**Testo fornito**:
--*--

Che ci
dovessero essere dei cambiamenti demografici e sociali con la conquista da
parte dei Romani della Sicilia è ovvio. Pensare che lo stato sociale di
libere Polis e di liberi cittadini fosse all'improvviso cancellato con un
colpo di spugna forse era impensabile. Inaspettatamente nell'isola si creò
una piramide sociale che poneva alla base gli stessi siciliani, pur
rimanendo liberi cittadini.
A capo di tutto era il nuovo console Levino, che rappresentava Roma in
Sicilia. Il pretore aveva tutta la sua varia e numerosa coorte pretoria,
facente le veci dei pubblici ufficiali, muniti del comando nei confronti dei
siciliani, tanto che i loro stessi schiavi, rappresentando il loro stesso
comando, finivano per essere su un gradino superiore agli stessi siciliani,
cittadini liberi.

--*--

**Record forniti**:
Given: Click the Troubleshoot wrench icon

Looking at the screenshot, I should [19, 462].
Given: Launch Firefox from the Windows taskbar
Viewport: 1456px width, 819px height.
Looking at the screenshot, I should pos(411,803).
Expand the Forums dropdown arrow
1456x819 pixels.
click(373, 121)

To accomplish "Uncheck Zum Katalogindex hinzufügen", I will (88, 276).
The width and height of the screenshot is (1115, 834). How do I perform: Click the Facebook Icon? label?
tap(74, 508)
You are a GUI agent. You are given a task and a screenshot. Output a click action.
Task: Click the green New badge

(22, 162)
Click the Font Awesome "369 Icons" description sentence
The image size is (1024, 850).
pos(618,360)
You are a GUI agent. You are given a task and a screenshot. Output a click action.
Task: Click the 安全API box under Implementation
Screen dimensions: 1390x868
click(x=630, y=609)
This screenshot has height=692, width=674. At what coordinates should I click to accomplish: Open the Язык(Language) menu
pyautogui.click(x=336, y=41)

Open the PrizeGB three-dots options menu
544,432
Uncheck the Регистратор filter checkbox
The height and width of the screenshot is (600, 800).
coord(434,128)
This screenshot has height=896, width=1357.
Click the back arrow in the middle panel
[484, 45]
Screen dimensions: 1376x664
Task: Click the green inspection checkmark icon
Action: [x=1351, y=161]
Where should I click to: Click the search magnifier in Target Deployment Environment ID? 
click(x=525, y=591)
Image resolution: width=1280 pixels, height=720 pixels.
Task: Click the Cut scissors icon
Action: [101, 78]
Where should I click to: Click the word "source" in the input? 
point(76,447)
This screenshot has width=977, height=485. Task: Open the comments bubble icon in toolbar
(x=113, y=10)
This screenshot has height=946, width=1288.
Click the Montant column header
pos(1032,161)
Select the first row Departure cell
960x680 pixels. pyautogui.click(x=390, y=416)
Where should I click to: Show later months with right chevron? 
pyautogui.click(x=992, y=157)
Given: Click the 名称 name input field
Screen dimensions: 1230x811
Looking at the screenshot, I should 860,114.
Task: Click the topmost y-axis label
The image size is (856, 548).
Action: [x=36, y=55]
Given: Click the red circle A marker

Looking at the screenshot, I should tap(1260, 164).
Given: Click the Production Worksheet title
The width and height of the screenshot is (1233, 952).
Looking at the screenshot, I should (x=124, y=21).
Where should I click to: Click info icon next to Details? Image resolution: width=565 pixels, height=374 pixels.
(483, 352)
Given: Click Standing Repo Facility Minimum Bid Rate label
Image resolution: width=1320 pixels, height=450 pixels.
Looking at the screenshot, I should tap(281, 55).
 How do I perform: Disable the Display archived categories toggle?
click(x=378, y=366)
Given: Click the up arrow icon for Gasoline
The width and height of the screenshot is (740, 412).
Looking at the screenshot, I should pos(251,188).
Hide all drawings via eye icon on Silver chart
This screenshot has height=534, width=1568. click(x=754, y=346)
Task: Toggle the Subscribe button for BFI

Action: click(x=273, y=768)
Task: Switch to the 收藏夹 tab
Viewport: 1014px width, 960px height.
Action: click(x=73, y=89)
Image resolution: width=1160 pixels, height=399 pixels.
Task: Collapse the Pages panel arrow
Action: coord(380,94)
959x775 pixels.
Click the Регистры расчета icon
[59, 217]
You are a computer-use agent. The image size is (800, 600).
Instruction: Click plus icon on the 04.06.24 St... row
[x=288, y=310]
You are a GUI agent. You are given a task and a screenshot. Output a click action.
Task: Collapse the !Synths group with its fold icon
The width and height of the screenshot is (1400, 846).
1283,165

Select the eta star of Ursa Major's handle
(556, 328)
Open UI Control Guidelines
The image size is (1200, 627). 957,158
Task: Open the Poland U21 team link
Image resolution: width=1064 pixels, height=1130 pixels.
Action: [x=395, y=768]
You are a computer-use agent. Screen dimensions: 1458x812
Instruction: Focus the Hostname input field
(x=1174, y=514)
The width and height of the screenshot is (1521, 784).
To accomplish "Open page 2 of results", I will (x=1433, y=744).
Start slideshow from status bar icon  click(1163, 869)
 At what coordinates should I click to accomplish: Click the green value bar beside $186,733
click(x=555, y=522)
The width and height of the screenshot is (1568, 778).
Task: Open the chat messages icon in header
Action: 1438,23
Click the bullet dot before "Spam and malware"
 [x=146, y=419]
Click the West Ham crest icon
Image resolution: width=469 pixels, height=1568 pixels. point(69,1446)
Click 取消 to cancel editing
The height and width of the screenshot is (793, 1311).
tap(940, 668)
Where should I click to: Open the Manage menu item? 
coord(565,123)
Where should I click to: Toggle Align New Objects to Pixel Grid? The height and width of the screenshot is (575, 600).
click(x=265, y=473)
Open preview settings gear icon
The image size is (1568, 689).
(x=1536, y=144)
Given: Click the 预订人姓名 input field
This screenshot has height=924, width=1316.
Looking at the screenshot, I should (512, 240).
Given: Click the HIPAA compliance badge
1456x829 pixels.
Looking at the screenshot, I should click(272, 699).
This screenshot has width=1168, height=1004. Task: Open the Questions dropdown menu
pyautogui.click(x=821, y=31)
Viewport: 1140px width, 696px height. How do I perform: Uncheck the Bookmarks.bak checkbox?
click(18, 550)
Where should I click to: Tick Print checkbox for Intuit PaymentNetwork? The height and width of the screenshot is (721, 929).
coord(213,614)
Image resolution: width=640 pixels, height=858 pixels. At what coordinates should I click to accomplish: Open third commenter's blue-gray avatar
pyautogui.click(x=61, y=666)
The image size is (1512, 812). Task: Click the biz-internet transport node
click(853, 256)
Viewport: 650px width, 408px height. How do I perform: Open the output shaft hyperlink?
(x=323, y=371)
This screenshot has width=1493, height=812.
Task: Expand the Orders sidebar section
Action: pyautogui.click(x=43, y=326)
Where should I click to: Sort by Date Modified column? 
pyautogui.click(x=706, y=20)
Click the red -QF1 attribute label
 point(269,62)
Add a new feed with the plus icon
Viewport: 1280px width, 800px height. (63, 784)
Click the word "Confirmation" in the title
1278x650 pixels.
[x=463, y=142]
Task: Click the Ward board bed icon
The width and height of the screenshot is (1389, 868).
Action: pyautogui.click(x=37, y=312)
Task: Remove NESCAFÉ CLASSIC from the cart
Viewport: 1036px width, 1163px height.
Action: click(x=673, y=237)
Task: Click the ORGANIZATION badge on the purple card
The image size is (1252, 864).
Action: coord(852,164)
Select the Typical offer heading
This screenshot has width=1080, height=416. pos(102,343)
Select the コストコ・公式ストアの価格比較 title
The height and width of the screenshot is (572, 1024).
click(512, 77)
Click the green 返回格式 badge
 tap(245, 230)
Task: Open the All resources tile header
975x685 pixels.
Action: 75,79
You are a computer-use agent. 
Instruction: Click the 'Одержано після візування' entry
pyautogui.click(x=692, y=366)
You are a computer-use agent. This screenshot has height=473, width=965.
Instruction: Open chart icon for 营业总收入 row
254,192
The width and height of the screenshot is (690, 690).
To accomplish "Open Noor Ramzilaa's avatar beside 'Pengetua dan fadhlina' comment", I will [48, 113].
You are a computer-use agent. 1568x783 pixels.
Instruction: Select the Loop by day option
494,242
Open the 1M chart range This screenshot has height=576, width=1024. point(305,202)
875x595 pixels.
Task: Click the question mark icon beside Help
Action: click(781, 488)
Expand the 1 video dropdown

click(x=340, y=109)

--*--

**Cosa si chiede**:
• A. Rispondi a queste domande sul testo relativo alla Sicilia sotto i Romani, una per riga e con la stessa numerazione:
(i) Chi si trovava alla base della piramide sociale che si creò nell'isola?
(ii) Chi era a capo di tutto e chi rappresentava?
(iii) Di chi faceva le veci la coorte pretoria?
• B. Trascrivi come tabella Markdown il tratto dei record che va dalla riga che contiene "Select the eta star of Ursa Major's handle" fino alla riga che contiene "coord(213,614)", entrambe incluse. Usa le colonne «N.» e «Riga» e tralascia le righe vuote.

**Elenco soluzioni**:
• A.
(i) Alla base si trovavano gli stessi siciliani, che rimanevano comunque liberi cittadini.
(ii) A capo di tutto era il nuovo console Levino, che rappresentava Roma in Sicilia.
(iii) La coorte pretoria faceva le veci dei pubblici ufficiali.

• B.
| N. | Riga |
|---|---|
| 1 | Select the eta star of Ursa Major's handle |
| 2 | (556, 328) |
| 3 | Open UI Control Guidelines |
| 4 | The image size is (1200, 627). 957,158 |
| 5 | Task: Open the Poland U21 team link |
| 6 | Image resolution: width=1064 pixels, height=1130 pixels. |
| 7 | Action: [x=395, y=768] |
| 8 | You are a computer-use agent. Screen dimensions: 1458x812 |
| 9 | Instruction: Focus the Hostname input field |
| 10 | (x=1174, y=514) |
| 11 | The width and height of the screenshot is (1521, 784). |
| 12 | To accomplish "Open page 2 of results", I will (x=1433, y=744). |
| 13 | Start slideshow from status bar icon  click(1163, 869) |
| 14 |  At what coordinates should I click to accomplish: Click the green value bar beside $186,733 |
| 15 | click(x=555, y=522) |
| 16 | The width and height of the screenshot is (1568, 778). |
| 17 | Task: Open the chat messages icon in header |
| 18 | Action: 1438,23 |
| 19 | Click the bullet dot before "Spam and malware" |
| 20 |  [x=146, y=419] |
| 21 | Click the West Ham crest icon |
| 22 | Image resolution: width=469 pixels, height=1568 pixels. point(69,1446) |
| 23 | Click 取消 to cancel editing |
| 24 | The height and width of the screenshot is (793, 1311). |
| 25 | tap(940, 668) |
| 26 | Where should I click to: Open the Manage menu item?  |
| 27 | coord(565,123) |
| 28 | Where should I click to: Toggle Align New Objects to Pixel Grid? The height and width of the screenshot is (575, 600). |
| 29 | click(x=265, y=473) |
| 30 | Open preview settings gear icon |
| 31 | The image size is (1568, 689). |
| 32 | (x=1536, y=144) |
| 33 | Given: Click the 预订人姓名 input field |
| 34 | This screenshot has height=924, width=1316. |
| 35 | Looking at the screenshot, I should (512, 240). |
| 36 | Given: Click the HIPAA compliance badge |
| 37 | 1456x829 pixels. |
| 38 | Looking at the screenshot, I should click(272, 699). |
| 39 | This screenshot has width=1168, height=1004. Task: Open the Questions dropdown menu |
| 40 | pyautogui.click(x=821, y=31) |
| 41 | Viewport: 1140px width, 696px height. How do I perform: Uncheck the Bookmarks.bak checkbox? |
| 42 | click(18, 550) |
| 43 | Where should I click to: Tick Print checkbox for Intuit PaymentNetwork? The height and width of the screenshot is (721, 929). |
| 44 | coord(213,614) |